To investigate whether there were differences in the level of reporting based on type of journal, we divided the articles by two common ways to evaluate journals; thereby, allowing two different statistical analyses. We used impact factor scores as reported on the individual journals' websites or researchgate.com. We could not locate impact factors for two journals (Assessment for Effective Interventions and Journal of At-Risk Issues) so 55 articles were in this analysis. Because impact factor scores are continuous, we ran correlations between this measure and the two elements of reporting. Impact factor was not significantly correlated with AK, General, or Total scores.

We also used Scimago Journal Rank (SCImago, 2020), which “is a publicly available portal that includes the journals and country scientific indicators developed from the information contained in the Scopus^® database (Elsevier B.V.).… Citation data is drawn from over 21,500 titles from more than 5,000 international publishers” (no page). We could not locate a quartile ranking for one journal, Assessment for Effective Interventions, so 56 articles were in this analysis. Forty-two (75%) journals were ranked in Quartile 1 (Q1) while 14 (25%) were in Quartile 2 (Q2).

Independent t-tests were run for AK, General, and total percentages with a 95% confidence interval (CI) for the mean difference.

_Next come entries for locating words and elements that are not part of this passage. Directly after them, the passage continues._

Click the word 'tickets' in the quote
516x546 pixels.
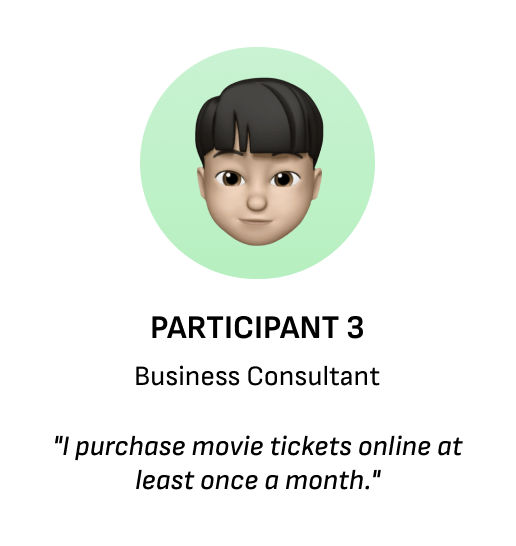point(311,446)
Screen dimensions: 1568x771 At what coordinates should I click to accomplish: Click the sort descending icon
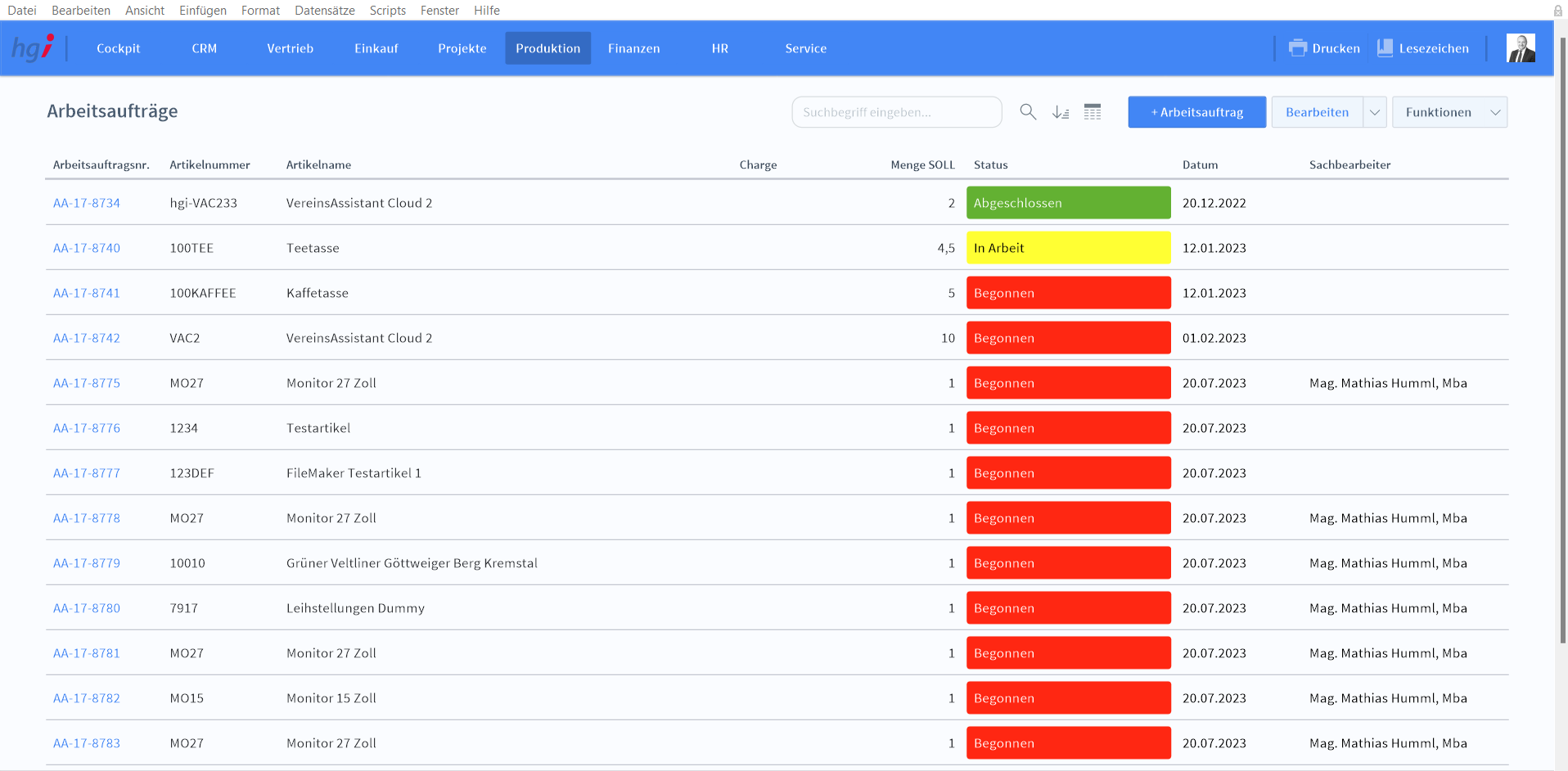pyautogui.click(x=1061, y=112)
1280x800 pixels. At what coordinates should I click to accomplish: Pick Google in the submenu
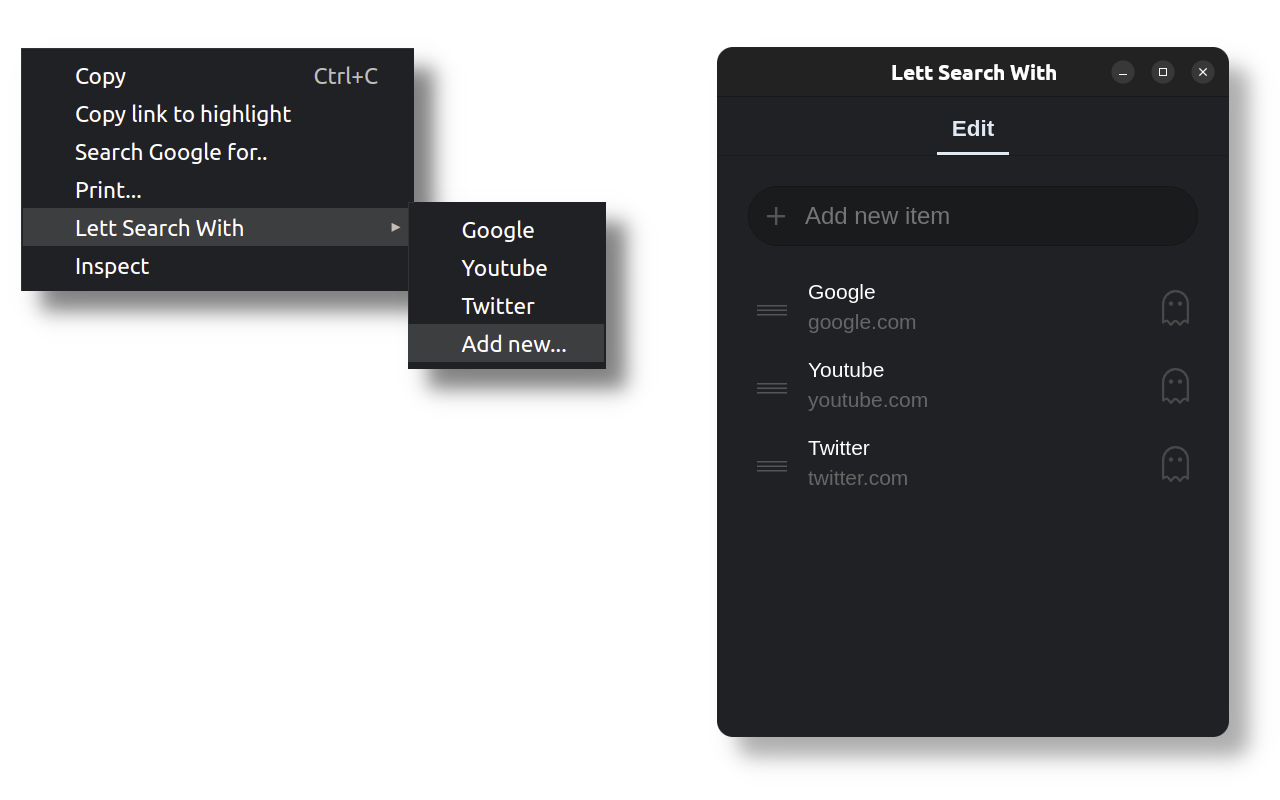point(498,230)
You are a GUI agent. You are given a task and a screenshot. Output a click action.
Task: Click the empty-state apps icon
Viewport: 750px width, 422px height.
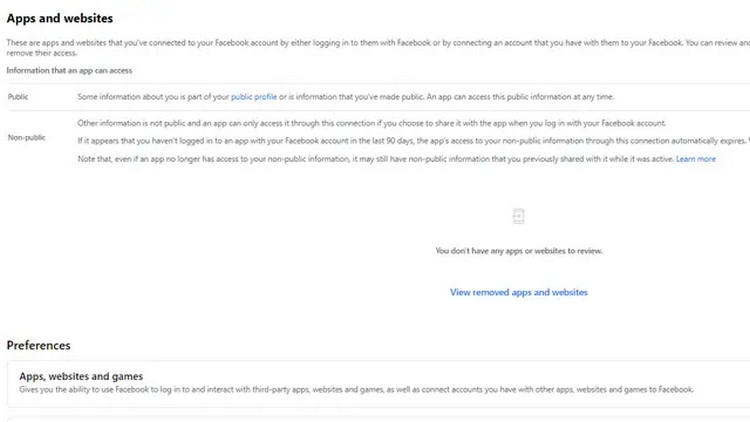tap(518, 216)
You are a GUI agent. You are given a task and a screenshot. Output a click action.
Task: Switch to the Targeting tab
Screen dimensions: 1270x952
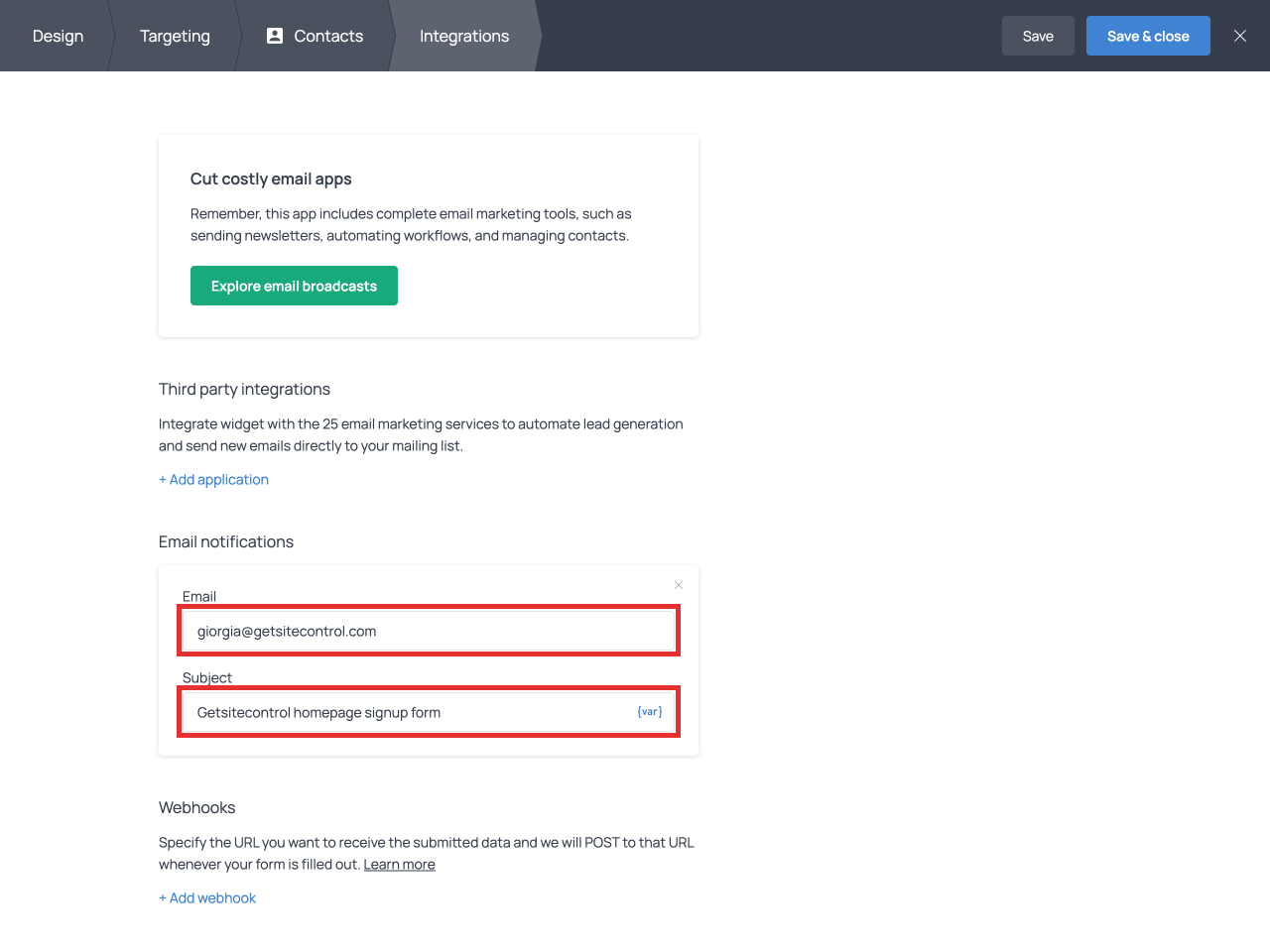175,37
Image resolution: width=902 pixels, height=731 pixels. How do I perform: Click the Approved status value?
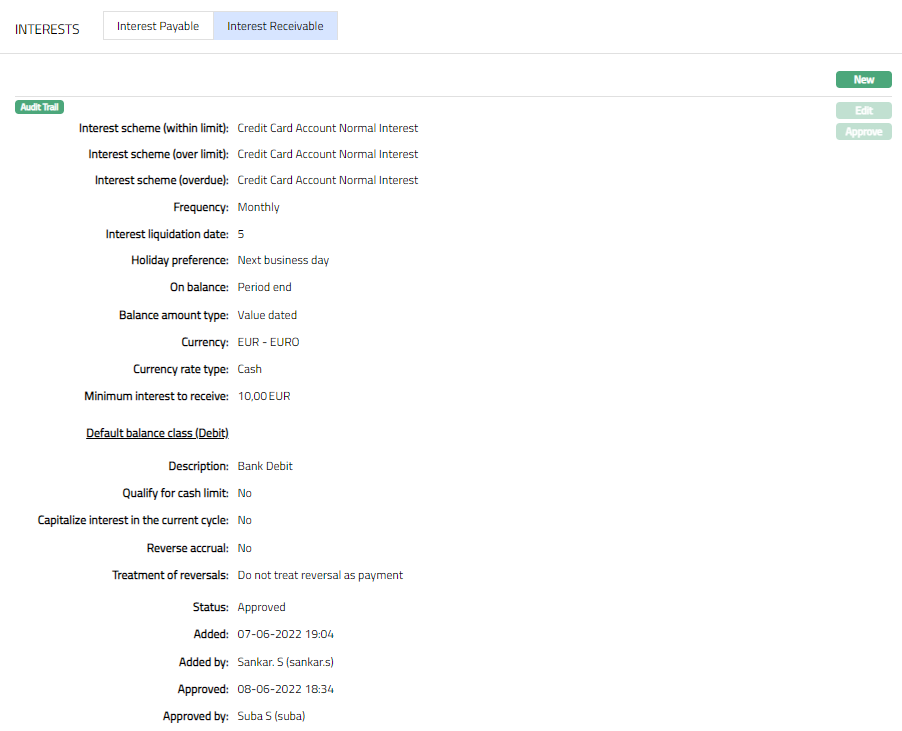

We used Hedges' g to calculate the effect size because the sample sizes were different. As can be seen in Table 3, the Q1 journals' averages for all measures (AK M = 73%, General M = 66%; Total M = 69%) were higher than Q2 journals' (AK M = 63%, General M = 66%; Total M = 65%); however, these differences were not statistically significant, t₍₅₄₎ = 1.52, p = 0.133, Hedges' g = 0.470; t₍₅₄₎ = 0.13, p = 0.894, Hedges' g =.042; t₍₅₄₎ = 1.11, p = 0.270, Hedges' g = 0.343 respectively. Therefore, our prediction that higher-tier journals would be more precise in their reporting than lower-tier journals was not supported. However, because of the small number of articles analyzed the statistical power for these analyses was not high.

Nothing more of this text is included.